Es gibt Menschen, die meiden Orte wie das Oktoberfest oder Bambergs Altstadt am Samstag: dieses Gewimmel! Eigentlich sind es sogar ziemlich viele - wenn man sie sich an einem Ort vorstellt. Andererseits: ganz ohne Trubel, das haben die Corona-Lockdowns gezeigt, ist es auch fad. Ali Mitgutsch findet in seinen Bilderbüchern den goldenen Mittelweg: überall wimmelt's, aber frei von Gebrüll, Gedrängel und Aerosolen. Zuklappen kann man sie außerdem.

Geboren wurde dieser Ali (anfangs: Alfons Mitgutsch) im München des Jahres 1935. Der erste Impuls zu seinen Wimmelbüchern kam ihm schon früh, als er nämlich vom Riesenrad der Auer Dult nach unten sah und staunte, was da alles los war. So viele Geschichten, und alle auf einmal! Das brachte nicht einmal seine Mutter zustande, die eine wunderbare Geschichtenerzählerin gewesen sein soll. Ihr Sohn, der Legastheniker war, begann daher mit dem Zeichenstift zu erzählen.

1968 erschien im Ravensburger Verlag "Rundherum in meiner Stadt", sein allererstes Wimmelbuch, der Prototyp einer oft kopierten Gattung. Über 70 weitere Mitgutsch-Bücher, Poster, Puzzles und "Traumkästen" - kleine, gerahmte Bühnen - folgten und fanden bis heute mehr als fünf Millionen Freunde. Wer mehr über Mitgutsch erfahren (und sein persönliches Lieblingswimmelbildchen finden) will, muss nur in eines dieser Wunderwerke hineinschauen, denn, so der Künstler: "Jedes einzelne Wimmelbild ist ein Teil von mir."

Herbert Achternbusch: Die bayerische Gegenseele

Geboren als uneheliches Kind, aufgewachsen bei der Oma im Bayerischen Wald. Die Jugend? "Kaum auf der Welt suchten mich Schulen, Krankenhäuser und alles Mögliche heim. Ich leistete meine Zeit ab und bestand auf meiner Freizeit." Einen guten Teil davon verbringt Achternbusch im Wirtshaus und/oder denkend, malend, schreibend, Zigaretten verkaufend, wobei ihm oft zum Heulen ist, indes: "Ich kann nicht weinen. Ich kann nur saublöd lachen."

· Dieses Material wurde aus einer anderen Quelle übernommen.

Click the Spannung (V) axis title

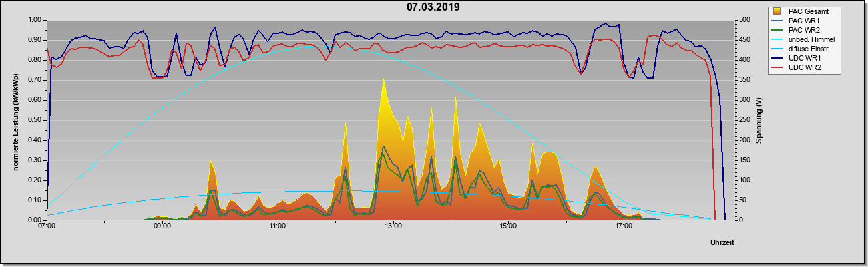(x=759, y=120)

Bekannt machen den Universaldilettanten Achternbusch seine Filme, die quasi ohne Budget meist mit Laiendarstellern und - nicht unähnlich dem jungen Fassbinder - als Experimente mit großem anarchischem Gestus und wild daherimprovisiert entstehen. Man kann sie bahnbrechend, anstrengend, saukomisch, wirr oder gotteslästerlich finden - Letzteres die Sicht von Ex-CSU-Innenminister Fritz Zimmermann, der Achternbuschs Jesusgroteske "Das Gespenst" die Filmförderung verweigerte.

Rund 30 Filme hat er gedreht, trotzdem, weil: "Kunst kommt nicht von Können, sondern von Kontern." Titel wie: "Bierkampf", "Der Depp", "Die Atlantikschwimmer", "Das Andechser Gefühl", "Wohin?" - Was bleibt? Jedenfalls Achternbuschs längst im bayerischen Sprachschatz aufgehobene Weisheit(en). Er hatte keine Chance, aber er nutzte sie.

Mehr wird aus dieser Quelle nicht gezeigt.